◆ TEXT EXCERPT
Many real estate investors take a substantial amount of time to explore and understand the various types of properties they can purchase and rent out. Steven Taylor Los Angeles has focused his investment efforts on apartment buildings. Nonetheless, there are other types of buildings investors can acquire. Here are 4 main types of real estate investments to consider making.
Commercial real estate (CRE) investment occurs when an investor buys a large or medium-sized building and allows a business to occupy it. The building may contain multiple office units or have an ample, open space that can house cubicles and bulky equipment. Procuring a building that has individual office units gives investors the chance to rent it out to more than one small business. It is worth mentioning that most commercial properties require multi-year leases; such leases result in cash flow stability, protecting the interests of both the lessor and lessee.
There are many kinds of residential properties an investor can obtain. Some examples include apartments, townhomes, vacation homes, single-story houses, and multi-story houses. Individuals and families can reside in these buildings provided that they adhere to specific sets of rules and pay rent each month. Note that Steven Taylor LA manages a firm that deals with residential real estate in urban areas. Typically, to be able to stay in a residential property, a person has to sign a twelve-month lease. Doing so encourages him or her to remain there for at least one year before moving elsewhere. If leases for residential estates lasted less than half a year, owners would have a difficult time generating a significant amount of return on their investment.
Investors who handle retail real estate acquire large strip and shopping malls so that various forms of retail outlets can settle in them. Such outlets include department stores, clothing stores, jewelers, shoe stores, food markets, restaurants, pharmacies, electronics stores, pet stores, and specialty shops. Some retail property contracts require that tenants pay their owners a percentage of their sales each month, in addition to rent. This requirement motivates tenants to work hard to attract and retain customers. It is likely that the tenants who run shops housed within retail complexes value their space because they know that the proximity they have to other stores ensures that they will get a certain amount of customers each month. The risk of investing in retail spaces right now is that retailers have been struggling for some time, so it may be more challenging getting tenants into a space and staying there long-term.

◆ LISTED ENTRIES
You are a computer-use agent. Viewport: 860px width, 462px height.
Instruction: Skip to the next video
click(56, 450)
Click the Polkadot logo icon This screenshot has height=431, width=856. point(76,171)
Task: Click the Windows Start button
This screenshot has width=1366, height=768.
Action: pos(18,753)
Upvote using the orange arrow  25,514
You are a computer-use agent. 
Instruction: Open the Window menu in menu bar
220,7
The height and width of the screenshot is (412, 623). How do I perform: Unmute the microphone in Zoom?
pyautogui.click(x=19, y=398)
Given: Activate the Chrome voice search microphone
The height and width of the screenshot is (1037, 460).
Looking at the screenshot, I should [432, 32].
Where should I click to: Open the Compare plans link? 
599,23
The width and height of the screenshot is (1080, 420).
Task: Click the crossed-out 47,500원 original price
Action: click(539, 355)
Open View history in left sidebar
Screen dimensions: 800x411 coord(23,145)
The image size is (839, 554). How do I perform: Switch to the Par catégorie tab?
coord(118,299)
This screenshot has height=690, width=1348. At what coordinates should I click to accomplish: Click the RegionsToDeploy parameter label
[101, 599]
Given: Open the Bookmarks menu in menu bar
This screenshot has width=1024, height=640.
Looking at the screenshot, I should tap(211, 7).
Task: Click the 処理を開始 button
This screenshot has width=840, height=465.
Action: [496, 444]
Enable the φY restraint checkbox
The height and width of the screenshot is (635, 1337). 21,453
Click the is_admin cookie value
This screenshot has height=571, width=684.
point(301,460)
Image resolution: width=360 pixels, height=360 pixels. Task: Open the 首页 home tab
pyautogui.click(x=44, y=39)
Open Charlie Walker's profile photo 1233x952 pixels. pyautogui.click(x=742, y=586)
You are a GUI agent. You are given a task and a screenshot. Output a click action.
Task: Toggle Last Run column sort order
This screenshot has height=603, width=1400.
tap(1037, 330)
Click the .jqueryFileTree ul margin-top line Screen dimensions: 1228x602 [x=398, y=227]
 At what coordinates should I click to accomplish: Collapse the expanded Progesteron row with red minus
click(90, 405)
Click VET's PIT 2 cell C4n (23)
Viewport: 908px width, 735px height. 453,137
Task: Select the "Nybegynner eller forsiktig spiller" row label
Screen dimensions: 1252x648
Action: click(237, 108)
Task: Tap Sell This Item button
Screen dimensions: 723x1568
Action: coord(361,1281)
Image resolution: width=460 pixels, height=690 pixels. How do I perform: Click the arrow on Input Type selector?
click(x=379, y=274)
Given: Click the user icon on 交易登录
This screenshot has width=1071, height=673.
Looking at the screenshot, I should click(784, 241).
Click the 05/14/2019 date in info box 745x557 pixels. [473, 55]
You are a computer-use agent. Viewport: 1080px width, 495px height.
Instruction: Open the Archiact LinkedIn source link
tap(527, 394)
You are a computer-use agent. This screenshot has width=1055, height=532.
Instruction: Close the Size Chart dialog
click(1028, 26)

◆ WORK TASK 1
Answer these questions using the text on types of real estate investment.
(a) What kind of building has Steven Taylor Los Angeles focused his investment efforts on?
(b) How long a lease does a person typically have to sign to stay in a residential property?
(c) Besides rent, what do some retail property contracts require tenants to pay their owners each month?
◆ WORK TASK 2
Carry on the text on types of real estate investment from the point where it stops.
The records have no connection to the text on real estate investment.

◆ EXERCISE RESULT 1
(a) Apartment buildings.
(b) A twelve-month lease.
(c) A percentage of their sales.

◆ EXERCISE RESULT 2
4. Stocks, REITs, EFTs, And Mutual Funds
Want to invest in real estate without having to handle any of the physical work? You are in luck because you can invest in real estate companies through the stock market. You can buy individual real estate related stocks or REIT (real estate investment trust) for income producing securities. There are also a plethora of EFT and Mutual fund options that are focused on the real estate niche for investors that want to be diversified or try to beat the market. Investing in any of these options is as easy as creating a free brokerage account and clicking a few times. Just make sure the realty business(es) are profitable, diversified, and that the expense ratio fees are low on any EFT or mutual fund product you invest in.
Ramp Up Your Real Estate Investing
There are different kinds of properties in which a person can invest. You can also invest in real estate through other means. Some of these properties are as small as a single-family home while others are as large as a shopping plaza. Decide on the right property investment for your budget and ROI requirements.